Para Paulina hubiera sido fácil el haber pronunciado una simple frase, que atravesó enteramente su cabeza: “Pero mamá, si ya está muerto”. La oración se incrustó en el estómago y no salió hasta que una hora después, Paulina, P., tuviera arcadas en su pieza.

Al otro día, Paulina observó la misma escena: Eduardo, rígido, frío, estaba sentado en la mesa, con su juguete preferido, mientras la madre estaba ahí también, sentada y sirviéndole, sin mirar a los ojos a su hija que, sin preguntar nada, se sentaba a comer. Hubo un momento crítico: Catalina pasó a llevar el juguete de Eduardo y trató de ponerlo en su mano, procurando infructuosamente abrir los rígidos dedos de su hijo ahora muerto, mientras se le marcaban las venas de su cara, sin que derramara lágrima alguna. Luego de que claudicó, se tomó la frente con ambas manos. Catalina estaba a punto de ser engullida por la boca de la verdad, pero, una vez más, reaccionó a tiempo para otra actuación más, y siguió hablándole como sólo lo hacen las madres a sus hijos, mientras Paulina era una espectadora lejana de aquella escena, como si viera una foto colgada en una pared.

Catalina iba a comenzar con el mismo discurso de siempre.

-P., cuando termines de comer…

Sin embargo, Paulina estaba decidida a cambiar las cosas.

- Mamá, No soy P., soy Paulina.- Catalina seguía sin cambiar su discurso y había hecho caso omiso de lo que hablaba su hija.

- ¡Mamá!, ¡Eduardo está muerto!. – Apenas terminó de decir esta frase, una mano abierta se incrustó como un látigo en una de sus mejillas.
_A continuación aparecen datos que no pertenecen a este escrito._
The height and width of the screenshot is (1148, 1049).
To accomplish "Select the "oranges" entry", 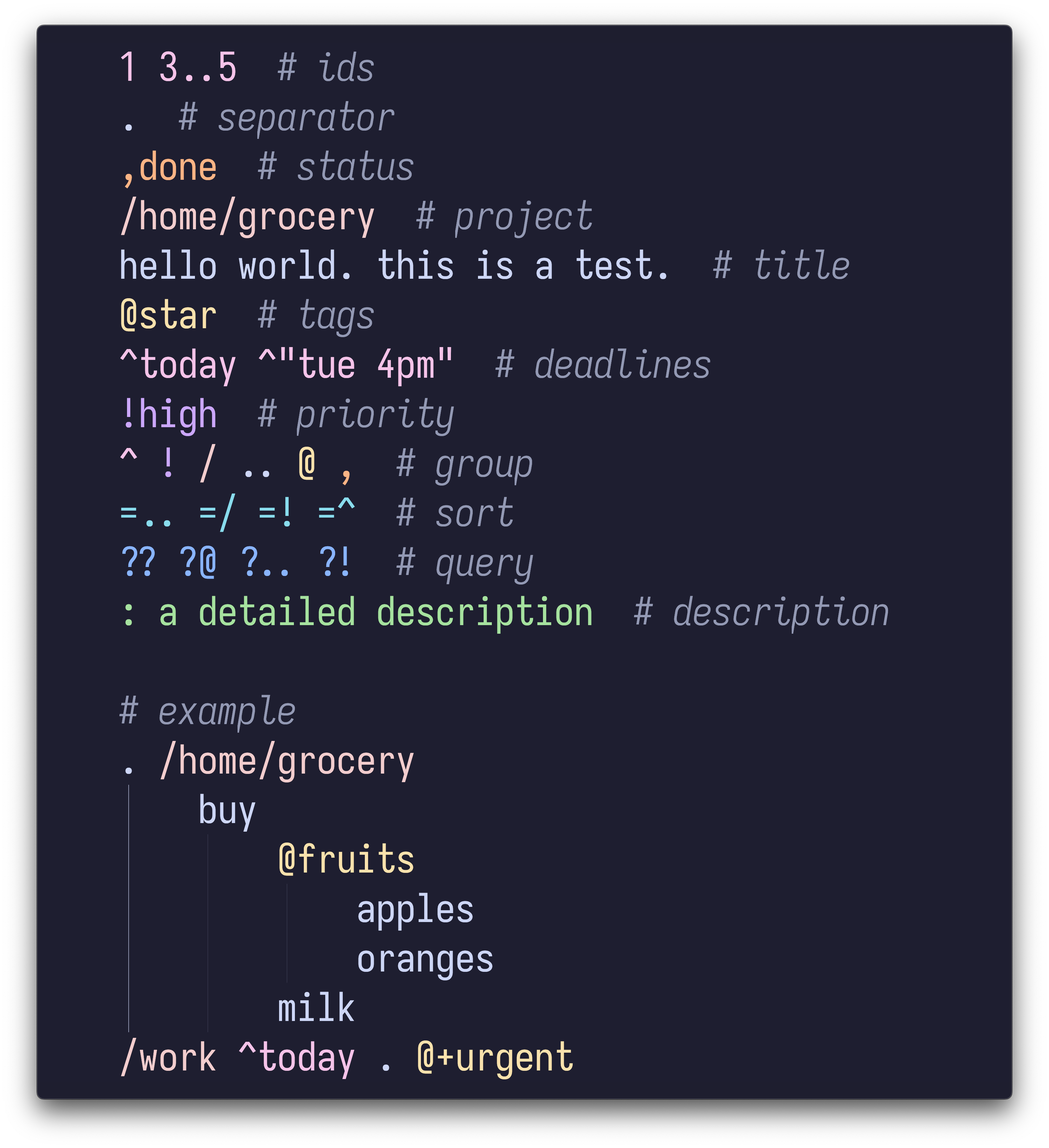I will point(425,960).
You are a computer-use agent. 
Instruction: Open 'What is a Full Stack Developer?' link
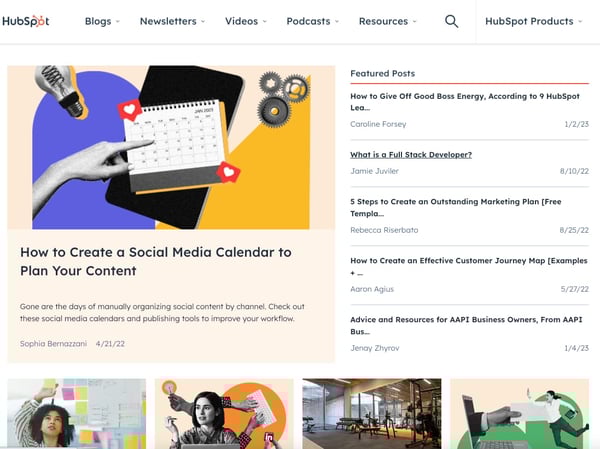click(411, 155)
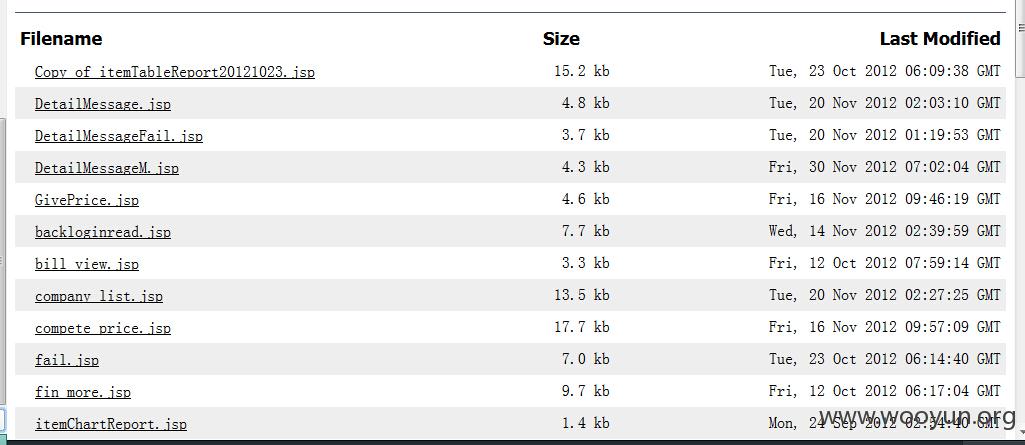Open the DetailMessage.jsp link
1025x445 pixels.
[103, 104]
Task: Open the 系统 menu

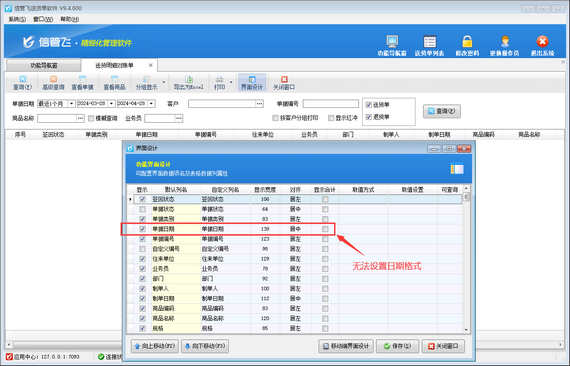Action: point(17,19)
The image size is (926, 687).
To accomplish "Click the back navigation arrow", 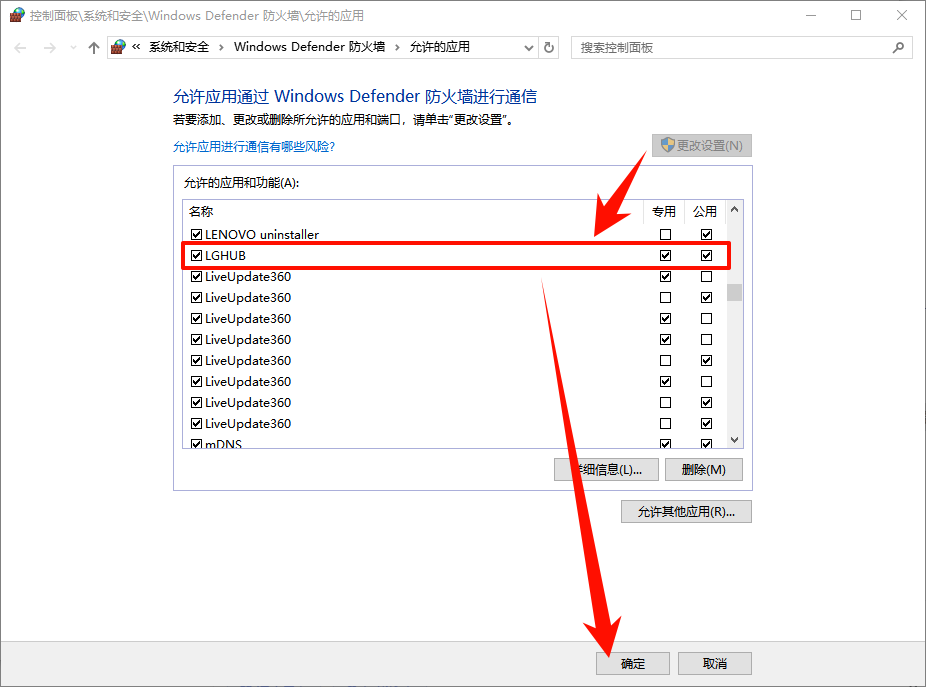I will coord(20,47).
La expresión de su madre, con los ojos abiertos de par en par, la boca fuertemente cerrada indicaba que ella, Catalina, no quería saber la verdad, aún si eso le implicaba vivir una mentira. Pronto el pómulo de Paulina se volvió enteramente rojo, y Catalina recuperó, una vez más, la compostura. Se levantó, lenta y calmadamente, y llevó al niño a otro cuarto, dejando –otra vez- sola a Paulina, pero esta se levantó y la siguió. Aguardó un rato antes de irrumpir y luego fue por su madre, por el destete.
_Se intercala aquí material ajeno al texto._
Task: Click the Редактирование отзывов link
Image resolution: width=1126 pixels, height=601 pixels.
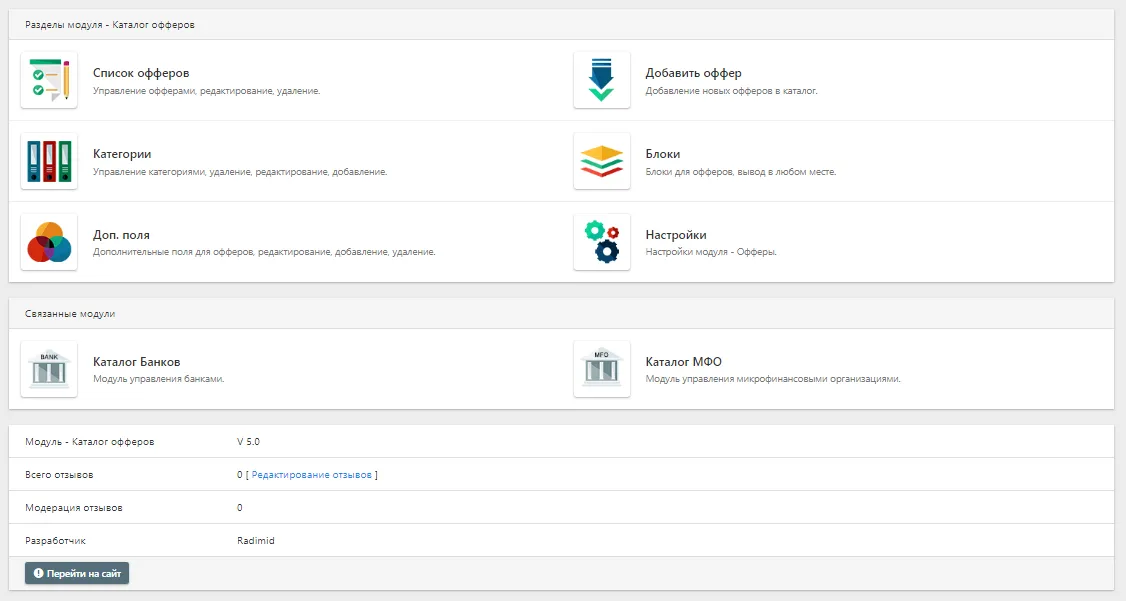Action: (x=311, y=475)
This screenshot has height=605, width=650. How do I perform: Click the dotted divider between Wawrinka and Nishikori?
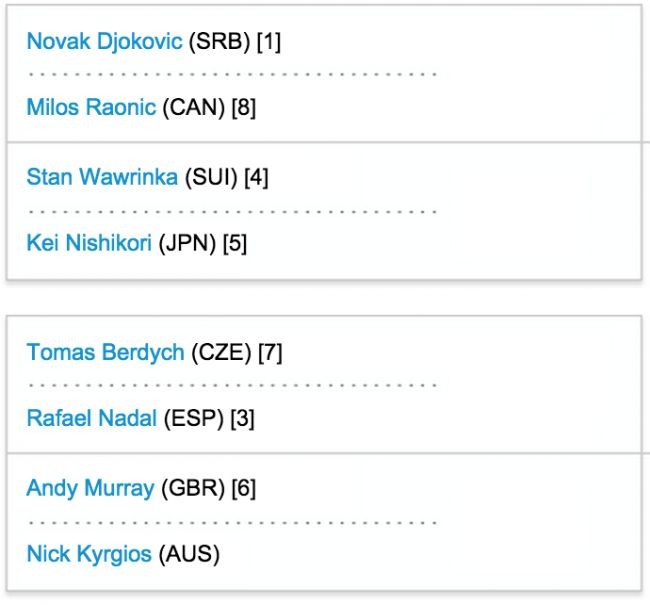(x=232, y=211)

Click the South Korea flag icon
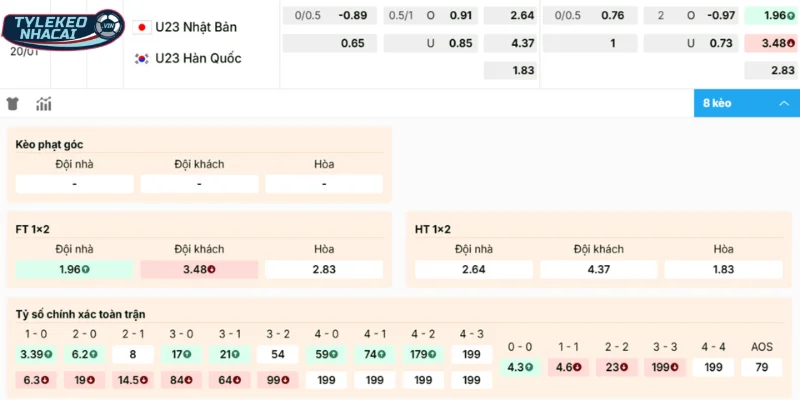142,58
Tomó el juguete preferido de Eduardo que estaba tirado en la cocina, se dirigió a donde se encontraban ambos, madre e hijo, y luego gritó, “Mamá, mira, este es Eduardo”, y lanzó fuertemente aquel auto contra la frente de su hermano quien se desplomó sin chistar en el suelo, sin si quiera cambiar sus rasgos faciales.

A Catalina le hubiera encantado levantarse y una vez más golpear a su hija, aquella otra vagina indecente que se encargaba de hacer añicos su realidad tan esperada, pero eso mismo, el desenmascaramiento de la verdad, hizo que Catalina no tuviera suficientes fuerzas para ponerse de pie y dirigirse a su hija que la había asolado -y a lo mejor vengado- de aquella manera. Ahora estaba siendo totalmente mordida por la rabia de la verdad y no podía reaccionar frente a ella. Sólo rompió en llantos, en aquella habitación que estaba regada de juguetes en el suelo, de un pequeño niño muerto a quien le habían negado su condición de tal, y una niña que nunca había podido mirar directamente a los ojos de su madre, salvo en aquella ocasión.